L'histoire des 24 Heures du Mans est jalonnée de sagas victorieuses liant un pilote à un constructeur : Olivier Gendebien et Ferrari (4 victoires), Henri Pescarolo et Matra (3 victoires), Jacky Ickx et Porsche (4 victoires), Tom Kristensen et Audi (7 victoires)... Yannick Dalmas est la véritable exception à cette règle, "mais chacune des voitures avec lesquelles j'ai gagné les 24 Heures du Mans avait ses qualités et ses défaut ! " indique-t-il en guise d'introduction. Le Varois ne pourra pas être taxé de favoritisme !

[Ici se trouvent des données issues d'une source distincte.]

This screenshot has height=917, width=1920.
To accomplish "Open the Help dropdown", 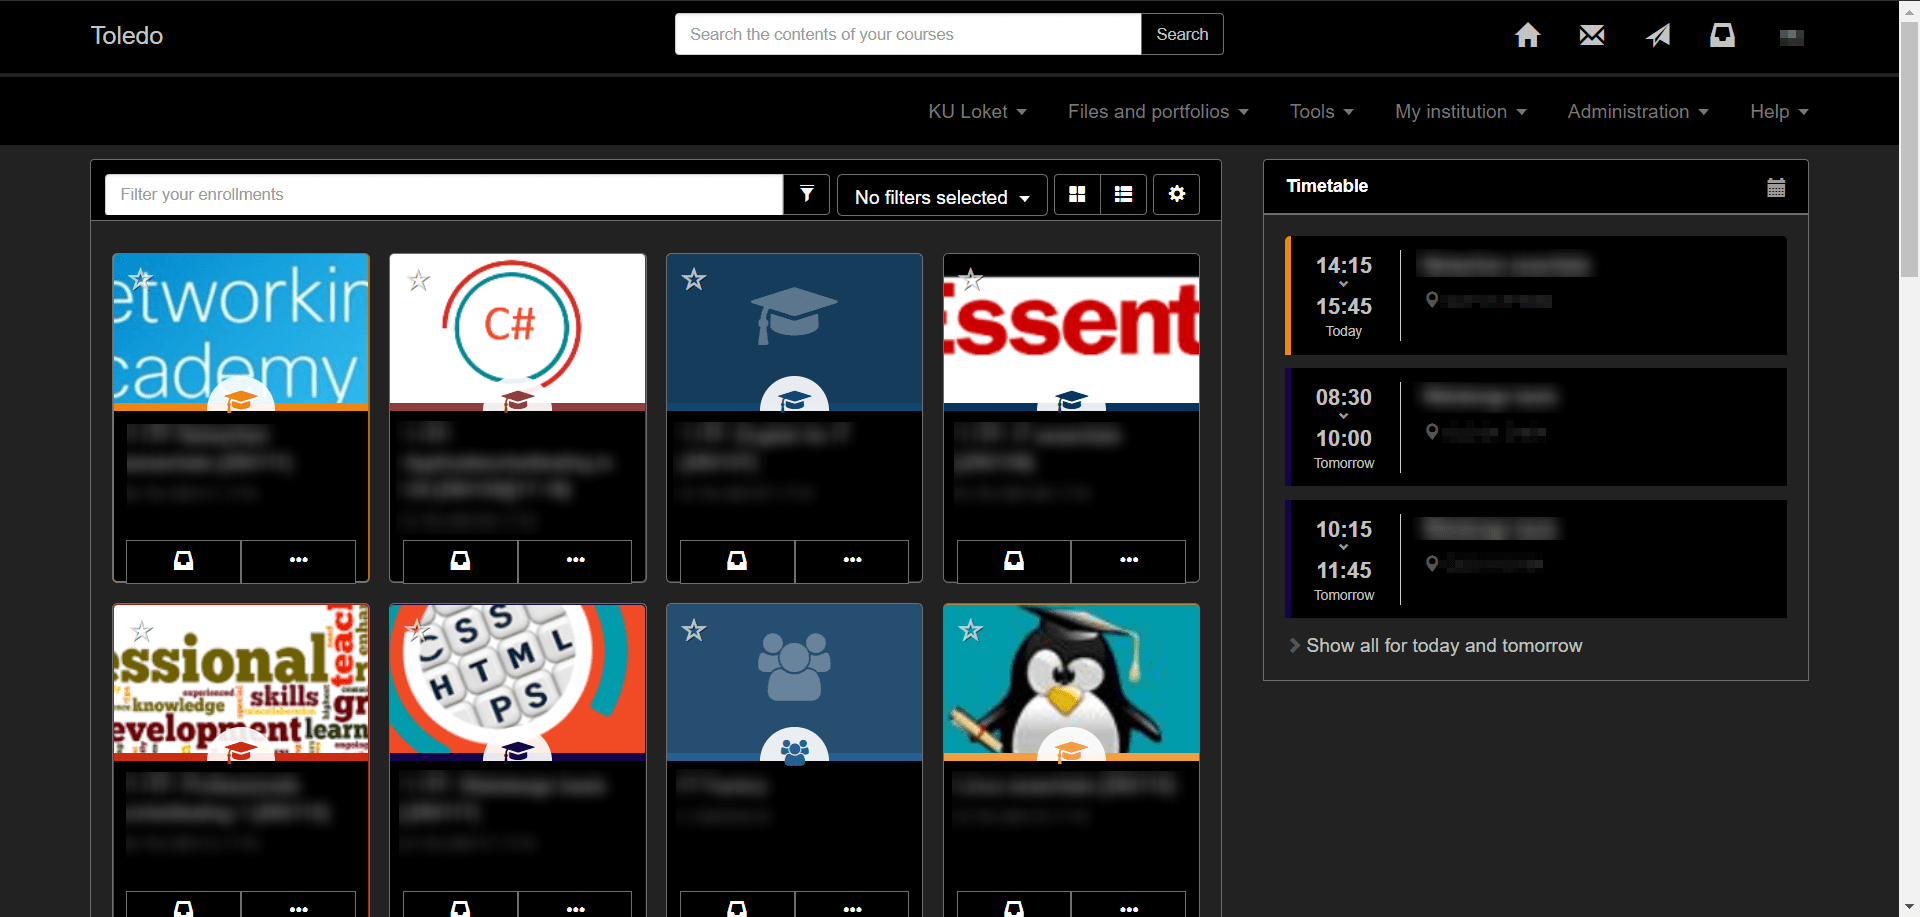I will tap(1779, 111).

Après de brillants débuts en formules de promotion monoplace au début des années 1980 et 24 Grands Prix de Formule 1 disputés de 1987 à 1994, Yannick Dalmas est sollicité pour la première fois aux 24 Heures du Mans pour un programme au long cours. Jean Todt, Directeur de Peugeot Sport à l'époque et actuel Président de la Fédération Internationale de l'Automobile, engage la marque au lion dans la Sarthe. Après un abandon en 1991 à l'issue de sa première participation, Yannick Dalmas s'impose en 1992, associé aux Britanniques Mark Blundell et Derek Warwick, puis termine deuxième en 1993.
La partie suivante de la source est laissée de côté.